Endometrial adenocarcinoma is one of the most common gynecologic malignancies worldwide and in stages confined to the uterus considered to have an excellent prognosis. However, in advanced or recurrent cases when surgery fails to achieve disease control other treatment options are less effective. Thus, new therapeutic avenues are needed.

To provide the rationale for the use of novel agents that target immune checkpoints 163 type I endometrial cancer samples were immunohistochemically screened for the presence of CD163⁺ tumor-associated macrophages and Foxp3⁺ regulatory T cells. Further, a D2-40-based evaluation of lymph vessel density and lymphovascular space invasion was carried out. Correlation analysis with clinicopathological parameters was performed; Kaplan–Meier curves were generated; multivariate analysis was undertaken as appropriate.

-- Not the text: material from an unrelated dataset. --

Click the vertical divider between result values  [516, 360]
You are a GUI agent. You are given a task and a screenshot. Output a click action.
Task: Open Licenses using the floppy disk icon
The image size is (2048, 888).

A substantial amount of tumor-associated macrophages and regulatory T cells was detected in all specimens characterizing endometrial cancer as an immunogenic tumor. However, only the increased infiltration of tumor-associated macrophages was proportionally associated with advanced FIGO stages, high tumor grade, increased lymph vessel density, lymphovascular space invasion and lymph node metastasis. Thus, the presence of tumor-associated macrophages indicates aggressive tumor behavior and appeared to be an independent prognostic factor for recurrence-free survival.

Our results make future therapeutic approaches that target tumor-associated macrophages reasonable to improve the outcome of women with advanced or recurrent endometrial adenocarcinoma.